╭─ Information

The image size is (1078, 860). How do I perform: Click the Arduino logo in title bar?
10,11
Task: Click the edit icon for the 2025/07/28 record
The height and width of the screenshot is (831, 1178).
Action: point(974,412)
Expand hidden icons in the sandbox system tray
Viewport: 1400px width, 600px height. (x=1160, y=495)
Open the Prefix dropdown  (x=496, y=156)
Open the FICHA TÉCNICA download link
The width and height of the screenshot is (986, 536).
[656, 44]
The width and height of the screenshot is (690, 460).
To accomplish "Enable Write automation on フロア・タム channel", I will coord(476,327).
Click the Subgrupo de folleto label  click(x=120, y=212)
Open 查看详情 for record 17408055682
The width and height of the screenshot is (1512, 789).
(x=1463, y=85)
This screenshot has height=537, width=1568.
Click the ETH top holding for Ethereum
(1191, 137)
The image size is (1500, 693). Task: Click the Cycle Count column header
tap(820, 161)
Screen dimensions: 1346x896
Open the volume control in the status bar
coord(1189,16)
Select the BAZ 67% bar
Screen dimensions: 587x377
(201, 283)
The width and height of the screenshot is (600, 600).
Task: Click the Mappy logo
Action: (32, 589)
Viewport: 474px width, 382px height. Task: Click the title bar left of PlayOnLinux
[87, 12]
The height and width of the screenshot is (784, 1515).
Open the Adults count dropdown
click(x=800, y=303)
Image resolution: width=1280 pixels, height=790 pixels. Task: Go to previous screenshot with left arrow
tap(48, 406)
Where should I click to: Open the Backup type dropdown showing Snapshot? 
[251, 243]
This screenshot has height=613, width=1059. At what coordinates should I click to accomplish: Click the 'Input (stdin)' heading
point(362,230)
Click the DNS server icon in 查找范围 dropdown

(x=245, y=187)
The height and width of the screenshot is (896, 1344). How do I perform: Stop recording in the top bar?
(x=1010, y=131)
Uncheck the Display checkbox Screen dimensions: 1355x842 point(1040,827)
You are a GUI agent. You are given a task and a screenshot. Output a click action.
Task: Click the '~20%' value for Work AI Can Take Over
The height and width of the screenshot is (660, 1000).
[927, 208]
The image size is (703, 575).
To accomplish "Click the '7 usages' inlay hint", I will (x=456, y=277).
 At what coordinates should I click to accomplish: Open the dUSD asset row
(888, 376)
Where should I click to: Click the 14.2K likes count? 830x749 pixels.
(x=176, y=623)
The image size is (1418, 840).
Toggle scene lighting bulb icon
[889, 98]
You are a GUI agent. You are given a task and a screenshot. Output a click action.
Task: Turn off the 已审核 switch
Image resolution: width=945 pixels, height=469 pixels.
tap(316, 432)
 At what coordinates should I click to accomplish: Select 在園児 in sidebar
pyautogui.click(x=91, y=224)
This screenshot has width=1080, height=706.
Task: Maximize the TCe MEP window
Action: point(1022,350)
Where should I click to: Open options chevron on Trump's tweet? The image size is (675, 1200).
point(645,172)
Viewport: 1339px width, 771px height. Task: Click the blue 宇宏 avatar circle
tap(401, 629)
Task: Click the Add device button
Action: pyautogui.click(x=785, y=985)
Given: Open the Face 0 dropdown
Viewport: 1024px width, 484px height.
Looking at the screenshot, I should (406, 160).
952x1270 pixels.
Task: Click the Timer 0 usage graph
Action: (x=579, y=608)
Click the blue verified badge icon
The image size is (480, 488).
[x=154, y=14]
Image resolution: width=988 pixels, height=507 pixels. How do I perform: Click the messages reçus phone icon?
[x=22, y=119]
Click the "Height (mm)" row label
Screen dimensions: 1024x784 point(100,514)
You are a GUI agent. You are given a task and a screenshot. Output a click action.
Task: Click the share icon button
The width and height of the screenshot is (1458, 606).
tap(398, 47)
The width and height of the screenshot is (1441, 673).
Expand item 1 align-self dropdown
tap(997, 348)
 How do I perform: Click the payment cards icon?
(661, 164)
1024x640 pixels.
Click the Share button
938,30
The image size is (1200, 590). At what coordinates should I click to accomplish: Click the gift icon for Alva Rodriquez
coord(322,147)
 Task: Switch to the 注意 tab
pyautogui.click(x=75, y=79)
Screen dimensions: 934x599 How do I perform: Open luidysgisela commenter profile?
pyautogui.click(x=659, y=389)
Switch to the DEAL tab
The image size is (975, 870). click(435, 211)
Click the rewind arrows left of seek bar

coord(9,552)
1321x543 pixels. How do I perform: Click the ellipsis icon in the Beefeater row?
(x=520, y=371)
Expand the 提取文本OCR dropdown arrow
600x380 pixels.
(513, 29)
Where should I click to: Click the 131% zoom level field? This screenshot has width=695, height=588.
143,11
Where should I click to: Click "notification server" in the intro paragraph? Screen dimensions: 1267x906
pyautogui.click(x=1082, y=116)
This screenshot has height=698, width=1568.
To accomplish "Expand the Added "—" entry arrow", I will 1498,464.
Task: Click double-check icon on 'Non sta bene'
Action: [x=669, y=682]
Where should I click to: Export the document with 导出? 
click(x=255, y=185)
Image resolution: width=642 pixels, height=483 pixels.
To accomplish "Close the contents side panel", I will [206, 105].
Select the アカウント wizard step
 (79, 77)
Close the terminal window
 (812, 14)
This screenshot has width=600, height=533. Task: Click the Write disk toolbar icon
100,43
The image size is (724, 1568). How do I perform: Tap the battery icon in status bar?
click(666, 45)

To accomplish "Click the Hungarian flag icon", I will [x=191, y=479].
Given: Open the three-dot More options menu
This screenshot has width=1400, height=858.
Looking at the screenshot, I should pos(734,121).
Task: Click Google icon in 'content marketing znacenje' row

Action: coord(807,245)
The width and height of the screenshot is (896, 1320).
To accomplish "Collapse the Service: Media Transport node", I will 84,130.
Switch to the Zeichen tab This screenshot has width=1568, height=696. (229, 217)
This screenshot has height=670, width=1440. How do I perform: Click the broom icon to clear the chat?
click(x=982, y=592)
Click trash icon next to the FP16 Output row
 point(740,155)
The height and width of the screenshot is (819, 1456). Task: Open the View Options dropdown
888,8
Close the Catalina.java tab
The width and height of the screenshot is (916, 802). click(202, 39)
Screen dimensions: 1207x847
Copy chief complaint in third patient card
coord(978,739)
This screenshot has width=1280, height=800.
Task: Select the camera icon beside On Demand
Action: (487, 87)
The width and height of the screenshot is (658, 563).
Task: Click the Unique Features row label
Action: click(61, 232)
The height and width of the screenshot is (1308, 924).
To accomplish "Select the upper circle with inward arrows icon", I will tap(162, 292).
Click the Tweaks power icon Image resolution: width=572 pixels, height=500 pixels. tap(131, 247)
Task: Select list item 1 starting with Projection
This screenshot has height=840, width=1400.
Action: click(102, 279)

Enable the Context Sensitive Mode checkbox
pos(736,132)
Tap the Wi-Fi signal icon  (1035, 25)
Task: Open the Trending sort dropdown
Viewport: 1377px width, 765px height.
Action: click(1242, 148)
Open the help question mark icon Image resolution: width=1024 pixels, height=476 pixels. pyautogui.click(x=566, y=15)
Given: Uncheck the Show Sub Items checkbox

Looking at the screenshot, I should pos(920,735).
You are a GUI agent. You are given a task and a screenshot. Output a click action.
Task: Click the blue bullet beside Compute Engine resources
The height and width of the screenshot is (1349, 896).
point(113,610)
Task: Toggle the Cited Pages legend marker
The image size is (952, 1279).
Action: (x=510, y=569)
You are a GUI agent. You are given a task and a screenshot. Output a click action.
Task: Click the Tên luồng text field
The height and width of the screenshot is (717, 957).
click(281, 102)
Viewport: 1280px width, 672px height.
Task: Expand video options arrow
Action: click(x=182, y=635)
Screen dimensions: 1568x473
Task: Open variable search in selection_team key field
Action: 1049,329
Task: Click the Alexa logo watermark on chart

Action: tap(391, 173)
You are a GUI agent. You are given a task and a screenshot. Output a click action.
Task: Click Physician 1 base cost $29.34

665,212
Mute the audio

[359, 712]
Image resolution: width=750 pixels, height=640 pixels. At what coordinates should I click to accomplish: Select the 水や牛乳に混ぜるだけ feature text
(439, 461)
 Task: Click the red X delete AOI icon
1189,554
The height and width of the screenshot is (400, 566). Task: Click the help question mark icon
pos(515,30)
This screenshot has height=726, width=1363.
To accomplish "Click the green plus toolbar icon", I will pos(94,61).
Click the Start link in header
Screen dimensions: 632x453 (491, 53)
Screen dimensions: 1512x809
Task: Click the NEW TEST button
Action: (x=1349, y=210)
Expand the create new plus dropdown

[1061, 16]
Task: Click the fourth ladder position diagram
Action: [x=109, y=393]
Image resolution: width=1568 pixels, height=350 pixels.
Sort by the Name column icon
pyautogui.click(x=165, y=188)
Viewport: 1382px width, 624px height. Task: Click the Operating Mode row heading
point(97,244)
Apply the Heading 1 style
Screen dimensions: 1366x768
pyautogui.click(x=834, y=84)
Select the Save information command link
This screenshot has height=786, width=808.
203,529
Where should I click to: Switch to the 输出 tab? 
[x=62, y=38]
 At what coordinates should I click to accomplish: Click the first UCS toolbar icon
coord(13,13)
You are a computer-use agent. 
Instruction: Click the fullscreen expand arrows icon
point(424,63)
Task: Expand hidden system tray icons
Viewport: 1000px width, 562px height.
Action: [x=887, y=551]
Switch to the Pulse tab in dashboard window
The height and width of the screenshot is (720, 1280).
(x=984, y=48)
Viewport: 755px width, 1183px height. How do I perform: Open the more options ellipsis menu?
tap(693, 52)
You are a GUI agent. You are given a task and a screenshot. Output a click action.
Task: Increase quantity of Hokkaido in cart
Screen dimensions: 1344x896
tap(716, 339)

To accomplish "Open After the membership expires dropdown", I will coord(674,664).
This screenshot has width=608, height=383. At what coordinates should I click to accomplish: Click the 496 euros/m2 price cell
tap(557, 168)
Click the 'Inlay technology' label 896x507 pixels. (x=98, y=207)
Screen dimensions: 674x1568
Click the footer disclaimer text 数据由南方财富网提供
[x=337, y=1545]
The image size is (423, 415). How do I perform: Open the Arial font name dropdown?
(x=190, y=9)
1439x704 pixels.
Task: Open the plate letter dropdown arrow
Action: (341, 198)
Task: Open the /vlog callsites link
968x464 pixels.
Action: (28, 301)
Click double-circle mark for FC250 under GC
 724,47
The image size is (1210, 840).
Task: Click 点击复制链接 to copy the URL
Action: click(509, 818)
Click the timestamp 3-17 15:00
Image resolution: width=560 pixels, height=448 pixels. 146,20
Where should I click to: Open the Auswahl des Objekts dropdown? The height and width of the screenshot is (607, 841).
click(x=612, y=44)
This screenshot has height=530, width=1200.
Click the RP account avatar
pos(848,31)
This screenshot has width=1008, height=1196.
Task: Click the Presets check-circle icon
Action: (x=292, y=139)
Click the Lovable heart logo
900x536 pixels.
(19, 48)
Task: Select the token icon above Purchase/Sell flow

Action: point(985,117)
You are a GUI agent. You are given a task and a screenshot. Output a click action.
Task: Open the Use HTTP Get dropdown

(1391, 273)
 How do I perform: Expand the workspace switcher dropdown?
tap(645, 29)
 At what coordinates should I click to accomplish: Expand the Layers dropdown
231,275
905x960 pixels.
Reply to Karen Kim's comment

╰─

Could you transcribe the entries above word for word, from the line with "Screen dimensions: 1344x896" down to the line with "Screen dimensions: 674x1568", keeping both?

Answer:
Screen dimensions: 1344x896
tap(716, 339)

To accomplish "Open After the membership expires dropdown", I will coord(674,664).
This screenshot has width=608, height=383. At what coordinates should I click to accomplish: Click the 496 euros/m2 price cell
tap(557, 168)
Click the 'Inlay technology' label 896x507 pixels. (x=98, y=207)
Screen dimensions: 674x1568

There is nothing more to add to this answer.